» **EXCERPT PROVIDED**:
──────────────────────────────

Let us consider now the LHS of Eq. (4), i.e. the row vector xT. Its sth coefficient, for any s = 1…c, equals

$${({\bf{x}}{\bf{T}})}_{s}=\mathop{\sum }\limits_{j=1}^{d}{x}_{j}{T}_{js}={x}_{i}{T}_{is}.$$
(5)

Note that (xT)r = 0.

Let us consider the RHS of Eq. (4), i.e. the row vector−pU. Its sth coefficient, for any s = 1…c, equals

$${(-{\bf{p}}{\bf{U}})}_{s}=-\mathop{\sum }\limits_{j=1}^{d}{p}_{j}{U}_{js}.$$
(6)

Note that the summation term piUis = 0.

Equations (46) imply that, for any s = 1…c,

$${T}_{is}=-\mathop{\sum }\limits_{j=1}^{d}\frac{{p}_{j}}{{x}_{i}}{U}_{js}.$$
(7)

The ratio pj/xi can be considered as the compensation error for the average event, corresponding to a spurious signal assigned to dye j, caused by incorrectly compensated spillover from dye i. Equation (3) implies that the ratio pj/xi is invariant w.r.t. the level of fluorescence, and thus it can be estimated by regressing pj vs. xi.

──────────────────────────────

» **EXCERPTED RECORDS**:
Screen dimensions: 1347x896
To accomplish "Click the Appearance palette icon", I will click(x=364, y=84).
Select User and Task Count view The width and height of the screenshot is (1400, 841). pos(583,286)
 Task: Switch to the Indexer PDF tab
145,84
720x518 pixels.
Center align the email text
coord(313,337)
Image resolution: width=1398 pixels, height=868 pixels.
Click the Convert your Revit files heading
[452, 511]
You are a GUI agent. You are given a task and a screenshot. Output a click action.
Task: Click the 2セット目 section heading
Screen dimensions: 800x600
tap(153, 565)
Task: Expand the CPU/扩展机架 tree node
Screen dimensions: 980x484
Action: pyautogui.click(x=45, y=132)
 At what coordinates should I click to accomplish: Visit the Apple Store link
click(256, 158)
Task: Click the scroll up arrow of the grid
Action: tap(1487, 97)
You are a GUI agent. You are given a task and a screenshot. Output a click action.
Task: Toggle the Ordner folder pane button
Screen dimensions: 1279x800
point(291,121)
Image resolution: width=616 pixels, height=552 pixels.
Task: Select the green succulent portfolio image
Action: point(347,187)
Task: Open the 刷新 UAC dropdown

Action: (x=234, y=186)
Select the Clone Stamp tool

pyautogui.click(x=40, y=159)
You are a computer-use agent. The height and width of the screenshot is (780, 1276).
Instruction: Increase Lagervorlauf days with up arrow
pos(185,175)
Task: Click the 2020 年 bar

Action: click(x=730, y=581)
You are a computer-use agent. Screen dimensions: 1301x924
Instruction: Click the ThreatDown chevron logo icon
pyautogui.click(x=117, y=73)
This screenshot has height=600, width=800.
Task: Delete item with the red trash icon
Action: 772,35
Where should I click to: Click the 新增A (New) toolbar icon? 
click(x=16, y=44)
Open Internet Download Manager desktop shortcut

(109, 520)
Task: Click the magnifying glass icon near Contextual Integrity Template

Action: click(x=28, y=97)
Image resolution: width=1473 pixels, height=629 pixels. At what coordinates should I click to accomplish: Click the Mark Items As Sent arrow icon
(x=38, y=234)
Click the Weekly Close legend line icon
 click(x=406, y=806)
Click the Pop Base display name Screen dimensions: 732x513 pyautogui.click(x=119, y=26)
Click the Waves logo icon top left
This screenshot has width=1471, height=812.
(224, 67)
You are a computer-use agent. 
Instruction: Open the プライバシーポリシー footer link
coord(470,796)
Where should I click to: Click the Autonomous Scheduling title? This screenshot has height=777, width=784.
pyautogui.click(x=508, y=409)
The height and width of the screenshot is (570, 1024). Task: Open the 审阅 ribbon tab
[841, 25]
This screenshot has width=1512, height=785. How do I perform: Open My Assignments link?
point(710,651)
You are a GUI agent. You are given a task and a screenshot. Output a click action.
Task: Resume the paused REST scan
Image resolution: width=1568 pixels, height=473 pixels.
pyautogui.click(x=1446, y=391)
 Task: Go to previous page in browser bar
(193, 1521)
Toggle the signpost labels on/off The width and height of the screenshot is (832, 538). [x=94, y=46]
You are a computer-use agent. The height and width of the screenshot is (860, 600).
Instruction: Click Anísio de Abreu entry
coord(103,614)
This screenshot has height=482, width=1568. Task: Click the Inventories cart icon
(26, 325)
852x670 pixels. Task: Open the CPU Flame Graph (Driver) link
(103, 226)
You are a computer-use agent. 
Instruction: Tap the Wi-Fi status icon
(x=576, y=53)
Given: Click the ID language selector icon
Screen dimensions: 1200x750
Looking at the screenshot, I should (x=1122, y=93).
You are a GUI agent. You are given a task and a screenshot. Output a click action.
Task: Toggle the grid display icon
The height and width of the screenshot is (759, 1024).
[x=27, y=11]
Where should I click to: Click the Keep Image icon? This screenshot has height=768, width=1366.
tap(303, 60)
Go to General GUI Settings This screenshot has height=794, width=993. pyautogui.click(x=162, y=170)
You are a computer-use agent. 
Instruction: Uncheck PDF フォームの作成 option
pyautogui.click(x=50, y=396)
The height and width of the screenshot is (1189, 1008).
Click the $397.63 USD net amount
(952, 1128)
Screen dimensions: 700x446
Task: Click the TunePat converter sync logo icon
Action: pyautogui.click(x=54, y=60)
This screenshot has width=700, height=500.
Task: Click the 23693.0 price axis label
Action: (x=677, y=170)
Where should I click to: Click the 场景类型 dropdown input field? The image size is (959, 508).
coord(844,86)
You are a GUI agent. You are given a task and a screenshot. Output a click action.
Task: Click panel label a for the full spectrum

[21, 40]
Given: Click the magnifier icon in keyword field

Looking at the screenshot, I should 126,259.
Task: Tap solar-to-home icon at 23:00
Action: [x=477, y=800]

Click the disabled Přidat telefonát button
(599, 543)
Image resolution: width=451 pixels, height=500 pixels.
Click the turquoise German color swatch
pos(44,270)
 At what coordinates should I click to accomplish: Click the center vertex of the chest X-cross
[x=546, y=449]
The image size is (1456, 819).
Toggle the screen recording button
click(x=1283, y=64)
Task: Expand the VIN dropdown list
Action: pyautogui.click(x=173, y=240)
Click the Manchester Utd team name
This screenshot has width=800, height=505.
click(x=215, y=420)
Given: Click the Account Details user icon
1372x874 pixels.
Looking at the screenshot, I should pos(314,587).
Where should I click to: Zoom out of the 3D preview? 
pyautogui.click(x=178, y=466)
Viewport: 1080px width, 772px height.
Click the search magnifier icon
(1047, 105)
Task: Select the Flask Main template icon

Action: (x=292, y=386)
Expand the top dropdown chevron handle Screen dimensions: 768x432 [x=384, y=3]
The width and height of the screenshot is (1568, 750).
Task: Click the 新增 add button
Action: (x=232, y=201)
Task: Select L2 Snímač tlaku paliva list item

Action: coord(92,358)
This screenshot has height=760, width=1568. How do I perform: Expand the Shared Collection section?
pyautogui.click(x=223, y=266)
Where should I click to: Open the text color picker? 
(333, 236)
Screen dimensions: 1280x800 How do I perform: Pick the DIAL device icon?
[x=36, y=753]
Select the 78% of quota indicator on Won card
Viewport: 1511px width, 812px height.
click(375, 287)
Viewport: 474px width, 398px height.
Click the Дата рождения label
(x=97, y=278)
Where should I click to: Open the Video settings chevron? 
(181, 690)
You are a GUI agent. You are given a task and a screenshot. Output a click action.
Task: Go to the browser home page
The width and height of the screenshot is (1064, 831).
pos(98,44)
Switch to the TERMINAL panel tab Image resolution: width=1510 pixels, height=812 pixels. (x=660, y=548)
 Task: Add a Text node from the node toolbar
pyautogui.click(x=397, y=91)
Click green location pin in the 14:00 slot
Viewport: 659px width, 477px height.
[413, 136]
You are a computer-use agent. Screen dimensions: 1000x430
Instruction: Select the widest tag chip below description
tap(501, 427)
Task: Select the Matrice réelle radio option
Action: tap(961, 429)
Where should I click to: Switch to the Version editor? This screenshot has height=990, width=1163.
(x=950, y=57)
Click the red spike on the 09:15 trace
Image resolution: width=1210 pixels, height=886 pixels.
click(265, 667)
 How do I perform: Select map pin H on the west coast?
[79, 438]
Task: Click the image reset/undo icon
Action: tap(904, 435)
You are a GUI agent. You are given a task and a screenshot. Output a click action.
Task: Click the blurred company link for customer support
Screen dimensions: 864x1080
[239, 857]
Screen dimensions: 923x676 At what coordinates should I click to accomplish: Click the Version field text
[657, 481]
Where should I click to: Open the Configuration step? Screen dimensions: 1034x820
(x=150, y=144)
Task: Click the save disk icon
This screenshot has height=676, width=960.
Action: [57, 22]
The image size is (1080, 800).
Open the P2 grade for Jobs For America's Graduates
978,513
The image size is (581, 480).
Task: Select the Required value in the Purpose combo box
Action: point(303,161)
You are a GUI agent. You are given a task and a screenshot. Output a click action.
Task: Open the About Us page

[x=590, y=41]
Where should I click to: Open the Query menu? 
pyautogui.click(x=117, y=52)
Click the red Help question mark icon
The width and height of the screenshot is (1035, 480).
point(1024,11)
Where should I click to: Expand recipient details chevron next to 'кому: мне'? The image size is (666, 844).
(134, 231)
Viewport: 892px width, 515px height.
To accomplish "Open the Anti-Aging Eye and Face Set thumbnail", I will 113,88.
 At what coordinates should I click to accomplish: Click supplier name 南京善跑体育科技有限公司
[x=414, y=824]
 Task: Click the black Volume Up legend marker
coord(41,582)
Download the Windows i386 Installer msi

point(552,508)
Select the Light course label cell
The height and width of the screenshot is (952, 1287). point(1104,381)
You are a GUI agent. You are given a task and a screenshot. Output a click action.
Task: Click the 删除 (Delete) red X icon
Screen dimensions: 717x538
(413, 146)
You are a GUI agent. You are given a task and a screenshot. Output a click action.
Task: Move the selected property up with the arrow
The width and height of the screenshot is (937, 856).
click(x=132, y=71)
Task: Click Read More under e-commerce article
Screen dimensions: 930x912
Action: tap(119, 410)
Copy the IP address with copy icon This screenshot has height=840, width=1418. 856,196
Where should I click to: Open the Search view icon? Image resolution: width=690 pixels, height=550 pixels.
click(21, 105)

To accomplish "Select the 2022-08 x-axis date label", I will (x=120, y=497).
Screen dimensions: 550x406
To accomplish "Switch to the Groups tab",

──────────────────────────────

» **WHAT YOU WILL DO**:
Quote the stretch of the excerpt on spillover compensation from "Let us consider the" through "summation term piUis = 0.". The data after the excerpt is separate material and has no connection to it.

» **WRITTEN SOLUTION**:
Let us consider the RHS of Eq. (4), i.e. the row vector−pU. Its sth coefficient, for any s = 1…c, equals

$${(-{\bf{p}}{\bf{U}})}_{s}=-\mathop{\sum }\limits_{j=1}^{d}{p}_{j}{U}_{js}.$$
(6)

Note that the summation term piUis = 0.